Town is divided into regions. This was originally to scope miracles, because there’s a concept of “local” in miracles that turned out to be a little bit important for defining the Investigator’s powers. Later it became for me a thing of independent interest. This is because dividing Town into Regions lets me specify Properties—world laws—for each. In the main Nobilis book the properties are kind of recapitulations of the metaphysics, useful and exploitable but not necessarily awesome. (There are some exceptions, like the Properties of the Cityback, and judging by playtest the Properties of your Chancel, but I have to admit that there’s nothing that screams ninja dinosaur about Ordinary World Properties like “Its events have causes.” In Hitherby, it’s well established that those causes could be dinosaurs, and that dinosaurs are like any other creature able to train as ninjas through careful self-cultivation, but in Nobilis these things are by default not so.)

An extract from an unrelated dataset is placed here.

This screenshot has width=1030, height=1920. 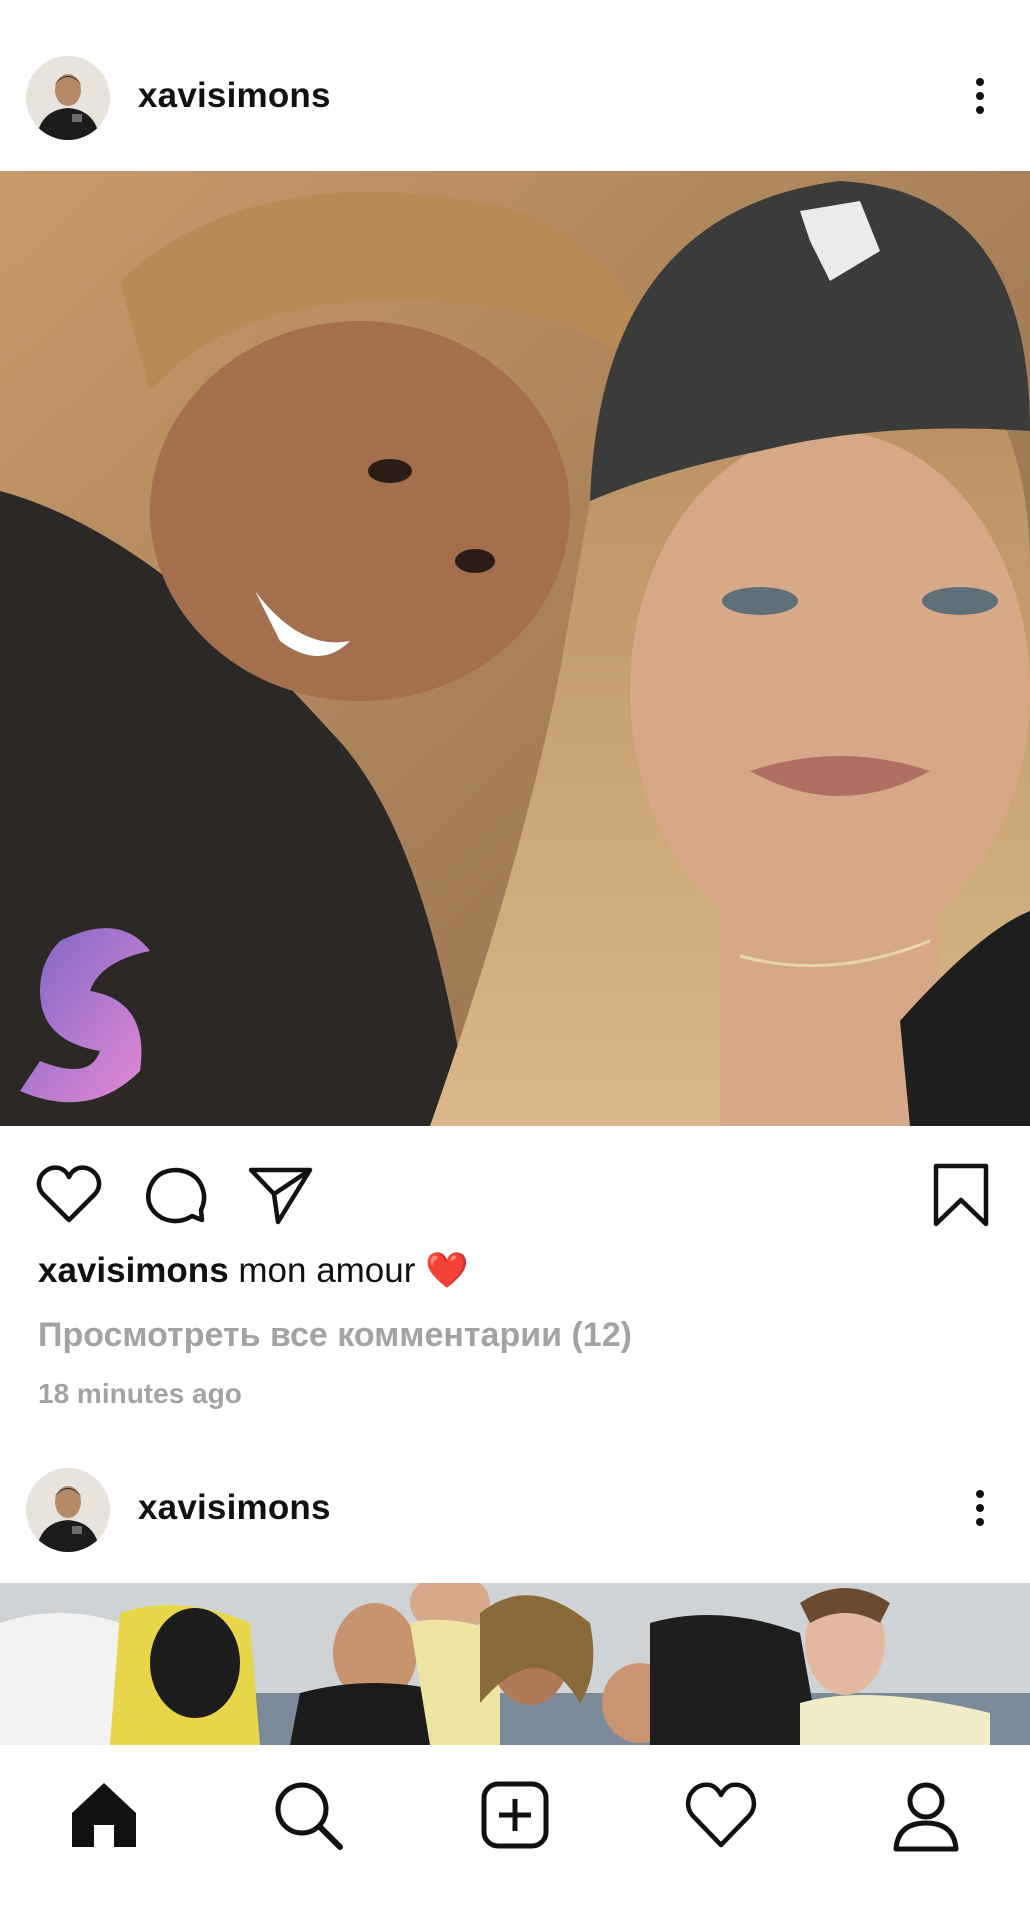 I want to click on caption-text: mon amour ❤️, so click(x=348, y=1270).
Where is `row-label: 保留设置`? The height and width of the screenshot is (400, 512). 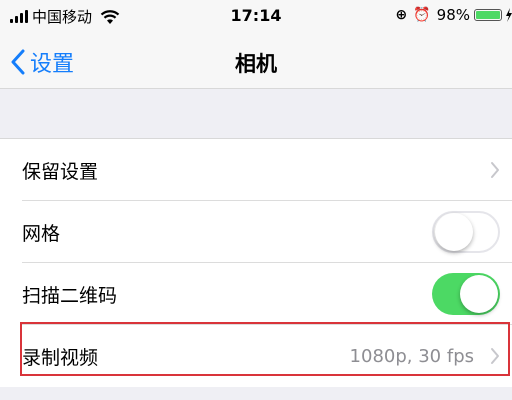
row-label: 保留设置 is located at coordinates (60, 172).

In Town, anyway, I had a free hand to have fun with the Properties; and thus we have, e.g., the Properties of School Region:

  • You can never experience the “middle” of a class unless extremely bored.
  • Each person in the School must experience exactly three events between classes.
  • Teachers must be crazy, evil, or both.
  • People must accept what is happening around them as normal.
  • People must have school spirit unless recently hurt or bullied.
  • People must have some reason to worry.
  • There must be delinquents, bullies, and cliques.

In local playtest, the Prodigy (a Russian emigré to Town) caught on to the whole “three events exactly” thing and freaked out. It was pretty awesome.

There’s also the Factory Region, which is kind of the L.A. from Joss Whedon’s Angel, with Properties like:

  • People must want to climb up to the rooftops.

and

  • People must make a mess anywhere that is completely clean;

the Big Lake with its ocean access, magical ferry, and its secrets; the Shopping Region, where you must have a good time; the Little Island, always in the sun; the fields beyond Town with their fairy-tale logic; the docks, the schism villages, the zoo, the underworld, the clock tower, etcetera, etcetera, and the sky.

I wanted to be able to tell pastoral stories. This is hard. I don’t know how well I’ll succeed, on an abstract level; I think better than I could have hoped for, but whether that’s 100% I do not know. Fortunately the game isn’t limited to pastoral stories, it’s mostly adventure and madcap hijinks and the like; it’s just that I think it’ll be possible to tell Miyazaki-style stories here as well as stories of the more typical RPG form. This played hard into the design of Town; on the whole, for all its problems (e.g., the major undead infestation in the School Region; the death of the sun; the siege from the Bleak Academy; the fact that half the playable characters are arguably evil and the rest are much too young), Town is a good and joyous place, someplace it wouldn’t suck to live.